Directions for this task - Only the lines below between the ones containing "Mehr erfahren (1347, 1176)" and "You are a GUI", inclusive, are to be reproduced, each exactly as it stands.

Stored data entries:
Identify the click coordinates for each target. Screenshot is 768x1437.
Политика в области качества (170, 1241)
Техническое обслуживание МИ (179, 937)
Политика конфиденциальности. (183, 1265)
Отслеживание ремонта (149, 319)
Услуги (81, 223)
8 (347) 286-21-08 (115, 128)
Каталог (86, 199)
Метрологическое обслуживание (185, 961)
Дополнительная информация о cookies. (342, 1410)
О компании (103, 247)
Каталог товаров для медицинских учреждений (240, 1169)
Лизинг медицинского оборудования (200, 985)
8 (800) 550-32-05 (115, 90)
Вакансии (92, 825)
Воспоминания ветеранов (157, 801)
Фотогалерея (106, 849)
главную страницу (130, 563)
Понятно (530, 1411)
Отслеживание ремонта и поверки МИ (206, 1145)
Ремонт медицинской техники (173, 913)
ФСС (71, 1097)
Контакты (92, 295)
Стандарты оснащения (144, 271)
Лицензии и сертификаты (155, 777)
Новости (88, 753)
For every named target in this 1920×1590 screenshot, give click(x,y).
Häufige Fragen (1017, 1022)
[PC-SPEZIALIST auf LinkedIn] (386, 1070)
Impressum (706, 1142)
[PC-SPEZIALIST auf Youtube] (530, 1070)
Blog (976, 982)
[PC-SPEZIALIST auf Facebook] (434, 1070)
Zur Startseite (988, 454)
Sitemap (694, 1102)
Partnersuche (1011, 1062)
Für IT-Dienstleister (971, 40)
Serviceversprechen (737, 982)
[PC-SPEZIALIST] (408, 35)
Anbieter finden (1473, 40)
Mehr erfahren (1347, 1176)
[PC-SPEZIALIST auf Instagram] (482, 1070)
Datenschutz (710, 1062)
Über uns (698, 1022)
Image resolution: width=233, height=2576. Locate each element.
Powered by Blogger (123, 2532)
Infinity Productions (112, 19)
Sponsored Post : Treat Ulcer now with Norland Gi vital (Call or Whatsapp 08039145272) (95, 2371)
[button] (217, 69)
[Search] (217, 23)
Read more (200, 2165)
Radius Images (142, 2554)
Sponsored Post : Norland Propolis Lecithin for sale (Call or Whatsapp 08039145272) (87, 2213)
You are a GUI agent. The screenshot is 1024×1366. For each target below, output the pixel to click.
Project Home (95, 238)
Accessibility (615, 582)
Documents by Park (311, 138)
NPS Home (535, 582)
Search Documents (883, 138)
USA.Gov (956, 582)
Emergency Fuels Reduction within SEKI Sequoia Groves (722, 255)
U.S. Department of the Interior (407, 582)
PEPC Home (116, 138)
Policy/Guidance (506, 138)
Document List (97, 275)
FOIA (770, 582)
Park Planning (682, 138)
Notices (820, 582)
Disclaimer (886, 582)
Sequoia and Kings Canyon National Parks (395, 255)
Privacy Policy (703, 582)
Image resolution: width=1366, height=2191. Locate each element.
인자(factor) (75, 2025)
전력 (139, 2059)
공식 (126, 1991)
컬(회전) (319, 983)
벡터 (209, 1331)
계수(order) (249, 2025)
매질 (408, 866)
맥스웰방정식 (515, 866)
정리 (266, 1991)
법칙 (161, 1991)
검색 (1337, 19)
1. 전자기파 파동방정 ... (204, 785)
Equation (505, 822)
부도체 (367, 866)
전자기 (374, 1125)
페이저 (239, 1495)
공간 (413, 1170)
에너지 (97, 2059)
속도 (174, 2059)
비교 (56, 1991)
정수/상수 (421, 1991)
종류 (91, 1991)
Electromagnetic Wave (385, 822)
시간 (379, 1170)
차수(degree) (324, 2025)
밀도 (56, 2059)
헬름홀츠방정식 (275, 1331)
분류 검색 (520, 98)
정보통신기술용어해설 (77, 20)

Written response -
Mehr erfahren (1347, 1176)
[PC-SPEZIALIST auf Instagram] (482, 1070)
Datenschutz (710, 1062)
Über uns (698, 1022)
Image resolution: width=233, height=2576. Locate each element.
Powered by Blogger (123, 2532)
Infinity Productions (112, 19)
Sponsored Post : Treat Ulcer now with Norland Gi vital (Call or Whatsapp 08039145272) (95, 2371)
[button] (217, 69)
[Search] (217, 23)
Read more (200, 2165)
Radius Images (142, 2554)
Sponsored Post : Norland Propolis Lecithin for sale (Call or Whatsapp 08039145272) (87, 2213)
You are a GUI agent. The screenshot is 1024×1366. For each target below, output the pixel to click.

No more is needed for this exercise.